Our data suggest that SC1-mediated histone arginine methylation depends on recruitment of PRMT5. To test this further we transfected mycSC1dNH (which cannot bind PRMT5) into HEK293T cells, immunoprecipitated cell lysates with anti-Myc, and assayed the precipitate for HMTase activity in vitro. HEK293T cells transfected with full-length mycSC1 or empty vector served as positive and negative controls. We detected HMTase activity in cells transfected with full-length mycSC1 but not in cells transfected with either mycSC1dNH or empty vector (Fig. 4E). We conclude that SC1 and PRMT5 interaction is necessary for histone methylation.

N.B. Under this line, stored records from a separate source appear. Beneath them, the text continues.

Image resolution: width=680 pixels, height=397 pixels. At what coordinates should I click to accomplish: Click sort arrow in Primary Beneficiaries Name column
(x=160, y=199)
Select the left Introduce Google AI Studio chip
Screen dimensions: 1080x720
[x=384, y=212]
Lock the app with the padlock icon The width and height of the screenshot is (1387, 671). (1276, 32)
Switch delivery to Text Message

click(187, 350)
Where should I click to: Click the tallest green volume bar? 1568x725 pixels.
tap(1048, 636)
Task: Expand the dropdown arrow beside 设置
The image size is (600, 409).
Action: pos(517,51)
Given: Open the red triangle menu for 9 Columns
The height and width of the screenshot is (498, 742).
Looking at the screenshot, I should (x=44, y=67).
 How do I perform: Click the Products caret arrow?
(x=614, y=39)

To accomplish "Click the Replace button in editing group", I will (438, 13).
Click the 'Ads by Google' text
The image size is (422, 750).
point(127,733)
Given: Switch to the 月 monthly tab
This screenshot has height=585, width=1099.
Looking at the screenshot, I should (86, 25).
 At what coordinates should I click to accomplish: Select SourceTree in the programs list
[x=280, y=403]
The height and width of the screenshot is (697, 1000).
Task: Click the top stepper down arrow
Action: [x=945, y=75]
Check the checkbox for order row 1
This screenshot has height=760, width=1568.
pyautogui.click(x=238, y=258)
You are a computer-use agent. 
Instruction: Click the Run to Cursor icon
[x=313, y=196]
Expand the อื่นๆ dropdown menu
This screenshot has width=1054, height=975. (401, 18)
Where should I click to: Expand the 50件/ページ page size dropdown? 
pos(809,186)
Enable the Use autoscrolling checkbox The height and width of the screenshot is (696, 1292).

SC1 and PRMT5 Are Co-expressed and Found in a Complex in Embryonic Cortical NSCs

In light of the above experiments, we asked whether PRMT5 is co-expressed with SC1 in cultured cortical NSCs. A strong PRMT5 immunofluorescence signal was detected in all Nestin-expressing NSCs isolated from E10.5 cerebral cortex (Fig. 5A). Consistent with this, we detected high levels of H4R3me2s immunoreactivity in cultured E10.5 NSCs, suggesting that there are high levels of PRMT5 enzyme activity in these cells (Fig. 5B). Moreover, we found high levels of both PRMT5 and H4R3me2s immunoreactivity in sections through the developing cortical neuroepithelium at E10.5, as well as SC1 immunoreactivity (Fig. 5C). SC1 and PRMT5 were found in the nucleus and cytoplasm of neuroepithelial cells, suggesting that part of their mode of action might be through methylation of a cytoplasmic pool of newly synthesized histones (41). To investigate whether we can detect a complex between the endogenous SC1 and PRMT5 in the developing cortex, we performed an immunoprecipitation using mouse E10.5 cortices as the source of endogenous PRMT5 and SC1 proteins. PRMT5 was immunoprecipitated from the cortical homogenates and the precipitates analyzed on Western blots using anti-SC1 antibodies. Endogenous SC1 co-precipitated with endogenous PRMT5, but not with a control IgG (Fig. 5D; as indicated on the figure panels, two independent co-immunoprecipitations were performed). Taken together, these data suggest that SC1 in complex with PRMT5 directs H4R3me2s modifications in proliferating cortical NSCs in vivo.

FIGURE 5.

FIGURE 5.

PRMT5, SC1, and H4R3me2s are expressed in developing NSCs and cortical neuroepithelium and can be co-immunoprecipitated from E10.5 cortex. A, expression of PRMT5 in E10.5 Nestin+ NSCs, 3 h after plating, was detected by immunolabeling with PRMT5-specific antibodies. Right panels, merged images with Hoechst DNA stain. B, H4R3me2s modification is detected in Nestin+ NSCs 3 h after plating. C, both SC1 and PRMT5 are expressed in the developing mouse cortex at E10.5, and high levels of H4R3me2s modifications are detected in the cortical neuroepithelium at this stage. Expression of the relevant proteins or modification in A–C was detected by immunolabeling with anti-SC1, anti-PRMT5, or anti-H4R3me2s. V, ventricular zone; P, pial surface. D, endogenous PRMT5 was IPed from E10.5 cortices, and the presence of endogenous SC1 in the co-IPed complex was analyzed by using anti-SC1 antibodies. Nonspecific IgG was used to control for the specificity of IP reactions. Input and IPed PRMT5 is shown on the middle panel, and anti-actin antibody was used as a loading control. Scale bars, 10 μm (A and B) and 50 μm (C).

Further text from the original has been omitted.